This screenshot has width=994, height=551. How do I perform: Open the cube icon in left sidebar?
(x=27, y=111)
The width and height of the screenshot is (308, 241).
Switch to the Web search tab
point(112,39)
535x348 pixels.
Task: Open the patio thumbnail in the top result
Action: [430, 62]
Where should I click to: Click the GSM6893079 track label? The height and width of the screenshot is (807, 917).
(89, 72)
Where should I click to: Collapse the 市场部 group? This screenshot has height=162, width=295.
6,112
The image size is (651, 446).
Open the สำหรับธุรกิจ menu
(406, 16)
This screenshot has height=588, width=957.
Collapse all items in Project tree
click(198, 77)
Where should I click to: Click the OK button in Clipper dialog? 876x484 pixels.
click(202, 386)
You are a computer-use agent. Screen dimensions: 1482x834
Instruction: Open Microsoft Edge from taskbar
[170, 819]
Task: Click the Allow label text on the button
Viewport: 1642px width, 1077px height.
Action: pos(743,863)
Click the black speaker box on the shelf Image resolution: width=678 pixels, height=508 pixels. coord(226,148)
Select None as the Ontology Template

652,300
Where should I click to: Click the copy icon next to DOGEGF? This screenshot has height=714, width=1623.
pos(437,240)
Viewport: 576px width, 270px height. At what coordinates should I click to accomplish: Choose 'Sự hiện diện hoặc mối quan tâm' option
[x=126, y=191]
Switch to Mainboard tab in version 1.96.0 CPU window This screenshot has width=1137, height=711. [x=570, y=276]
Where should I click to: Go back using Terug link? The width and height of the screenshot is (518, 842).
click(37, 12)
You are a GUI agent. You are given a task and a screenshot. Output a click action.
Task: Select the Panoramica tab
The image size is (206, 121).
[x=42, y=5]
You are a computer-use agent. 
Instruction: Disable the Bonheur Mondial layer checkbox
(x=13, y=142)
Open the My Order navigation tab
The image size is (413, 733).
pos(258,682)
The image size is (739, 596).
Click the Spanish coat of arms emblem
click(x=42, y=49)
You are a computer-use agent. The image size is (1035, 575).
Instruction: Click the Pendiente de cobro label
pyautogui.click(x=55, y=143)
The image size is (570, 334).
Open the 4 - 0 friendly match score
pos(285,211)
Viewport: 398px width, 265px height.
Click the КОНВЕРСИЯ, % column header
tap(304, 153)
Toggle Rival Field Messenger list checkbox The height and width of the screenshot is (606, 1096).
---------------
→ **Written task**
Can you give every line of the data from the line containing "Select None as the Ontology Template" through the last line as a numbered list, leaving out blank lines?

→ **Response**
1. Select None as the Ontology Template
2. 652,300
3. Where should I click to: Click the copy icon next to DOGEGF? This screenshot has height=714, width=1623.
4. pos(437,240)
5. Viewport: 576px width, 270px height. At what coordinates should I click to accomplish: Choose 'Sự hiện diện hoặc mối quan tâm' option
6. [x=126, y=191]
7. Switch to Mainboard tab in version 1.96.0 CPU window This screenshot has width=1137, height=711. [x=570, y=276]
8. Where should I click to: Go back using Terug link? The width and height of the screenshot is (518, 842).
9. click(37, 12)
10. You are a GUI agent. You are given a task and a screenshot. Output a click action.
11. Task: Select the Panoramica tab
12. The image size is (206, 121).
13. [x=42, y=5]
14. You are a computer-use agent. 
15. Instruction: Disable the Bonheur Mondial layer checkbox
16. (x=13, y=142)
17. Open the My Order navigation tab
18. The image size is (413, 733).
19. pos(258,682)
20. The image size is (739, 596).
21. Click the Spanish coat of arms emblem
22. click(x=42, y=49)
23. You are a computer-use agent. The image size is (1035, 575).
24. Instruction: Click the Pendiente de cobro label
25. pyautogui.click(x=55, y=143)
26. The image size is (570, 334).
27. Open the 4 - 0 friendly match score
28. pos(285,211)
29. Viewport: 398px width, 265px height.
30. Click the КОНВЕРСИЯ, % column header
31. tap(304, 153)
32. Toggle Rival Field Messenger list checkbox The height and width of the screenshot is (606, 1096).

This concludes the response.